Ia menambahkan target yang telah dihasilkan tersebut sudah mempertimbangkan perkiraan realisasi dari program amnesti pajak.

“Menurut perkiraan Bank Indonesia dana yang masuk ke dalam negeri adalah Rp180 triliun dengan uang tebusan total Rp21 triliun,” katanya.

Jeno memaparkan postur kesepakatan lainnya yakni nilai tukar rupiah disepakati di level yang sama dengan pengajuan pemerintah yakni diasumsikan Rp13.300 per USD.

Kemudian terget inflasi 4 persen, Suku bunga Surat Perbendaharaan Negara (SPN) 3 bulan 5,3 persen, tingkat pengangguran 5,6 persen, tingkat kemiskinan 10,5 persen, gini ratio 0,39 dan Indeks Pembangunan Manusia (IPM) 70,1.

“Untuk asumsi nilai tukar tersebut mempertimbangkan perkiraan suku bunga acuan AS yang dinaikkan kembali serta beberapa kebijakan negara maju seperti dari Eropa dan Jepang. Pertimbangan lainnya adalah kondisi Tiongkok. Sedangkan dari dalam negeri, faktor realisasi amnesti pajak menjadi pertimbangan utama,” kata dia.

Jeno mengatakan dampak rendahnya target bisa tergambar dari lapangan pekerjaan yang akan tercipta tahun depan.

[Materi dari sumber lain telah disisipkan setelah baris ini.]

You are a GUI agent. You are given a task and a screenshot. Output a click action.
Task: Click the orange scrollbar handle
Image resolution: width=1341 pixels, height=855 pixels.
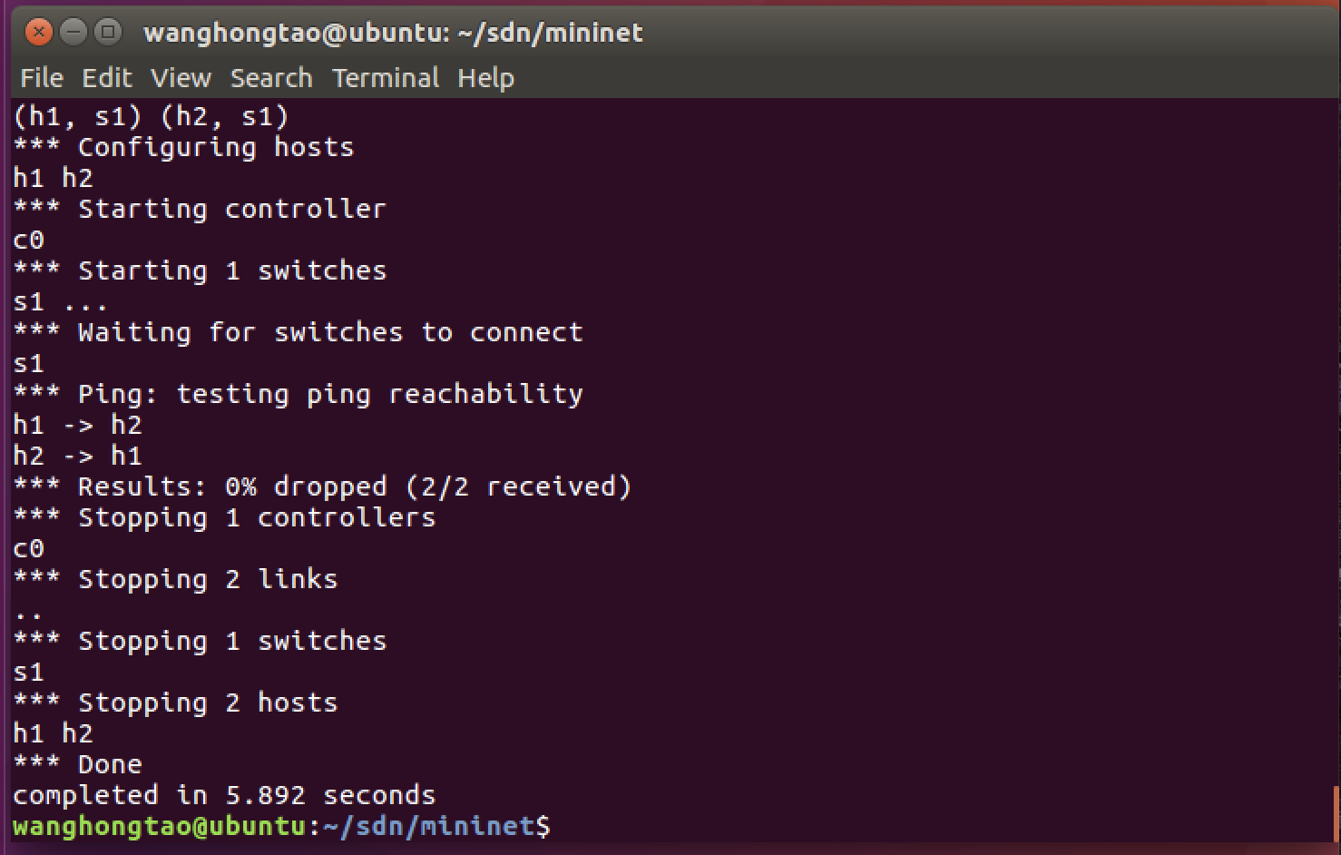(x=1336, y=812)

“Saya iluatrasikan dampak penurunan pertumbuhan ekonomi misalnya dalam hal lapangan pekerjaan. Satu persen pertumbuhan ekonomi, kira-kira tersedia 600.000 lapangan kerja baru. Jadi kalau dari usulan pemerintah terkoreksi dari 5,3 menjadi 5,1 akan ada pengurangan potensi lapangan kerja baru sebesar 120 ribu,” ujar Jeno.